Nato sorgt als militärischer Akteur für Zuspitzung

Unabhängig vom aktuellen Krieg in der Ukraine und der Tatsache, dass Russland das Nachbarland angreift, würde eine Nato-Mitgliedschaft der Ukraine diesen Konflikt an Intensität und Dauer verschärfen. Denn dann stünden sich das Atomwaffenbündnis Nato und die Atommacht Russland an der ukrainisch-russischen Grenze direkt gegenüber. Wie das zu Deeskalation und Frieden beitragen soll - das muss man erst einmal erklären.

Im Grunde reicht ein Blick auf die mediale Berichterstattung und die politische Debatte, um zu verstehen, dass eine verstärkte Rolle der Nato geeignet ist, den Ukraine-Krieg zu einem eurasischen Konflikt auszuweiten. Denn schon jetzt bemüht sich der Nordatlantikpakt proaktiv um Einfluss von Südosteuropa bis in den Kaukasus und tritt ohne demokratische oder völkerrechtliche Legitimation als geopolitische Ordnungsmacht auf.

Die regierungsnahe Stiftung Wissenschaft und Politik diskutiert bereits die Möglichkeit, die Ostsee für russische Schiffe zu sperren. Zwar habe Russland nach dem Seerechtsübereinkommen der Internationalen Seeschifffahrts-Organisation (IMO), einer Unterorganisation der Vereinten Nationen, "legitime Rechte, die lebenswichtigen Seeverbindungslinien in der Ostsee zu seinen Gebieten zu nutzen", schreiben zwei SWP-Autoren:

Im Falle eines bewaffneten Konflikts könnte sich das dramatisch ändern.

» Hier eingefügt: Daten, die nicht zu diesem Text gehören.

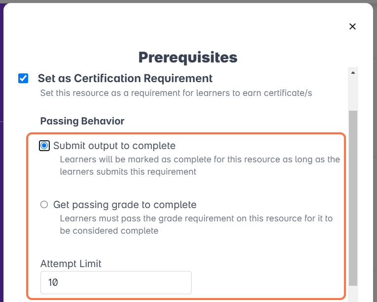Click the Attempt Limit label
This screenshot has height=302, width=377.
point(71,264)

Die Nato hätte einen großen Hebel in der Hand, um die russische Exklave Kaliningrad und den wirtschaftlich essentiellen Zugang zu Sankt Petersburg durch Blockaden und militärische Operationen zu erschweren oder diese Seeverbindungen sogar für russische Nutzung zu sperren. Der Seeweg endet nicht in Sankt Petersburg, sondern setzt sich über Flüsse, Seen und Kanäle nach Süden ins russische Kernland, nach Norden zum Weißen Meer fort. Der Sankt Petersburg passierende maritime Güterverkehr umfasst jährlich über 300 Millionen Tonnen.

SWP-Papier "Geopolitik im Ostseeraum"

Krisenpolitische Überlastung der EU

Reflektiertere Autoren und Beobachter in den USA sind sich der verfahrenen Situation durchaus bewusst. Ein Beitritt der Ukraine wird dort ohnehin parteiübergreifend nicht mehr ernsthaft erwogen. Die US-Diplomatin und Journalistin Tara Sonenshein weist auf die offensichtliche krisenpolitische Überforderung in Europa hin. In einem Gastbeitrag für die Washingtoner Online-Zeitung The Hill wirft sie die Frage nach der Verlässlichkeit des europäischen Bündnispartners auf.

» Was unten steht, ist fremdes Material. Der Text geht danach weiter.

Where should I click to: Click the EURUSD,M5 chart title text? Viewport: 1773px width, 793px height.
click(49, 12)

- Sonenshein fragt, ob Deutschland einen weiteren Winter mit reduzierten Öllieferungen aus Russland überstehen könne und ob es die Ukraine weiterhin militärisch unterstützen werde.

- Ob Frankreich die wochenlangen innenpolitischen Unruhen im Zusammenhang mit der Polizeigewalt hinter sich lassen und sich auf die größeren internationalen Probleme rund um die Ukraine und Russland konzentrieren könne.

- Was der Zusammenbruch der niederländischen Regierung für die Migrationspolitik in Europa bedeutet.

- Ob sich die britische Wirtschaft von den katastrophalen Auswirkungen des Brexit erholen kann und London somit über den nötigen Spielraum verfügt, um die Ukraine zu unterstützen.

Europa als vom Ukraine-Krieg unmittelbar bedrohte Region muss sich endlich eingestehen, dass die bisherige Linie gegenüber dem angegriffenen Kiew und den Aggressoren in Moskau in eine Sackgasse geführt hat.

Um es klar zu sagen: Die Eroberung und Rückeroberung von ein paar hundert Quadratmetern Land, noch dazu mit einem hohen Blutzoll, wird diesen Krieg nicht beenden. Das Gegenteil ist wahrscheinlich.

Eine Studie des Center for Strategic and International Studies, die sich auf Daten der Universität Uppsala von 1946 bis 2021 stützt, zeigt, dass 26 Prozent der zwischenstaatlichen Kriege in weniger als einem Monat und weitere 25 Prozent innerhalb eines Jahres beendet wurden. Die Studie stellt aber auch fest: "Wenn zwischenstaatliche Kriege länger als ein Jahr dauern, dauern sie im Durchschnitt mehr als ein Jahrzehnt.

Keine gute Perspektive für Europa. Ebenso wenig für die Menschen in Russland. Und schon gar nicht die Ukrainerinnen und Ukrainer.